Connect across distances
Injury is a public-health problem, said Rafael Grossmann Zamora, MD, a trauma surgeon at Eastern Maine Medical Center in Bangor. It's the first cause of death and disability in children and adults ages 1 to 44 — causing 150,000 fatalities a year. Luckily, timely care of injuries reduces the risk of dying by 25 percent. But in rural Maine, with vast land mass, unreliable roads, and just three trauma centers statewide, getting patients to that care in the crucial "golden hour" after injury is a huge challenge. EMMC's TeleTrauma program, connecting the hospital to 11 satellite centers in northern and central parts of the state (an area of roughly 26,000 square miles with approximately 462,000 people) is helping address that. One approach is to use high-resolution video and synced audio, relayed over wifi or cellular networks, for video conferencing.
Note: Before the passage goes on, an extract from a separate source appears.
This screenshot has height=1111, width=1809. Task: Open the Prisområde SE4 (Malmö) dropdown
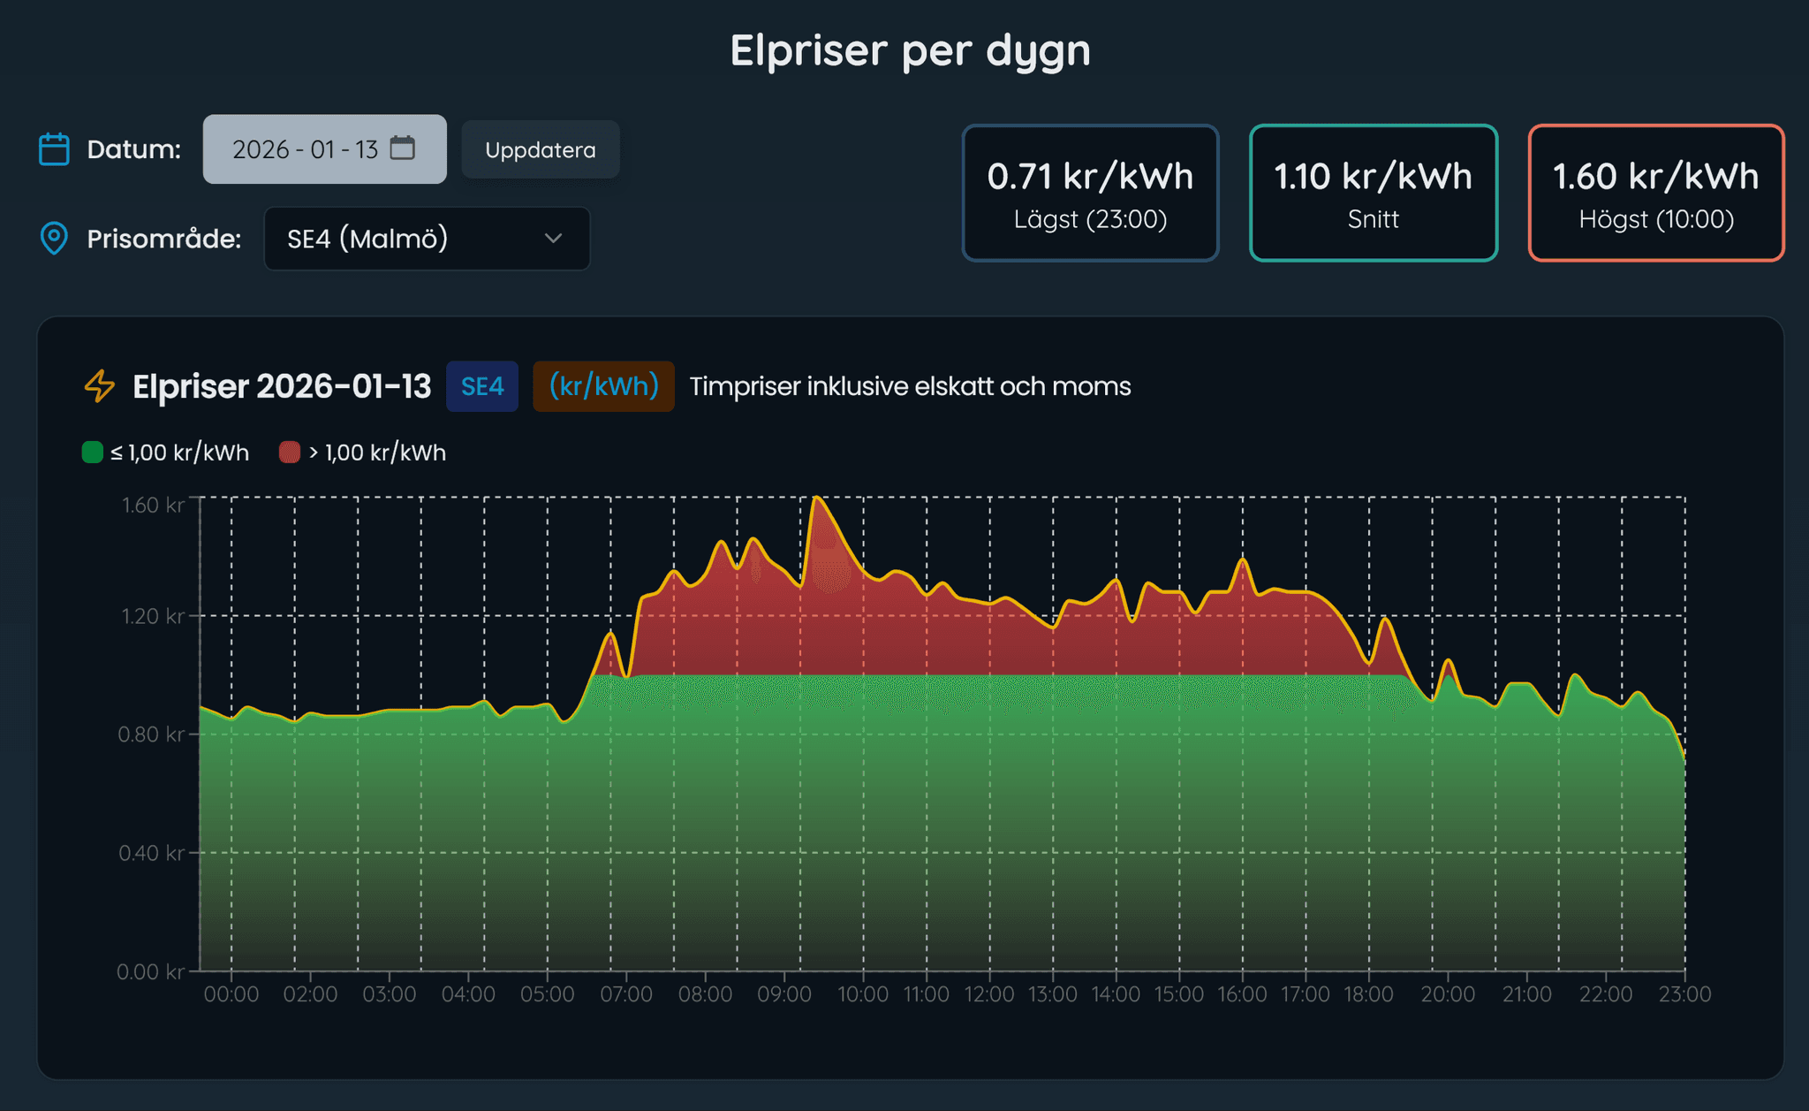pyautogui.click(x=427, y=239)
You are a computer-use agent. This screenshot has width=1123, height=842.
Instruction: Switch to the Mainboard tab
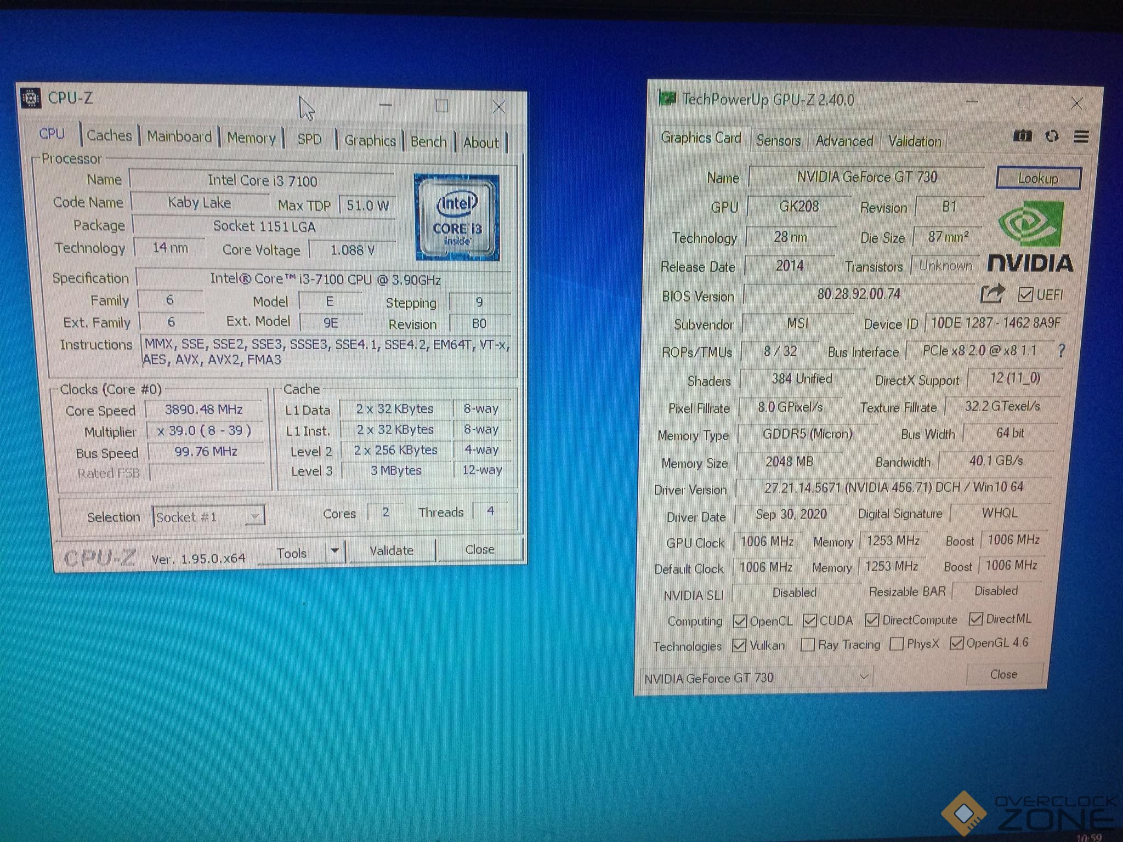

But sometimes even that can take too much time. Grossman Zamora showed how a simple iPod Touch with FaceTime capabilities can be used to diagnose and treat a patient two counties away. A couple taps on the screen, and "boom, seconds later you're connected." As a medical professional, "the feeling is incredible," he said. "The most incredible thing is not that the technology makes this connection possible. It's that it's so simple, obvious, and inexpensive and we never thought of this before."
Reach out to others
Elizabeth McLellan, founder and president of Partners for World Health, has seen things up-close and intimately that most of us have only seen in "images on our screens." As a nurse, she's tended to broken bodies and broken spirits in war zones such as Libya and earthquake-ravaged Haiti. Nursing provides the "link between the patient and the art of healing," she said. And it's the nurse's calling to "reach down and instill hope" in patients even when there appears to be no hope, "even in the darkest moments." Her message to TEDxDirigo was for everyone to follow the nurses' examples, to bring selfless care and compassion out into the world. "We all have a heart to give," she said. "If we all reached out and cared and connected" this would be a more compassionate world. "Never forget a single human being. The giving is free."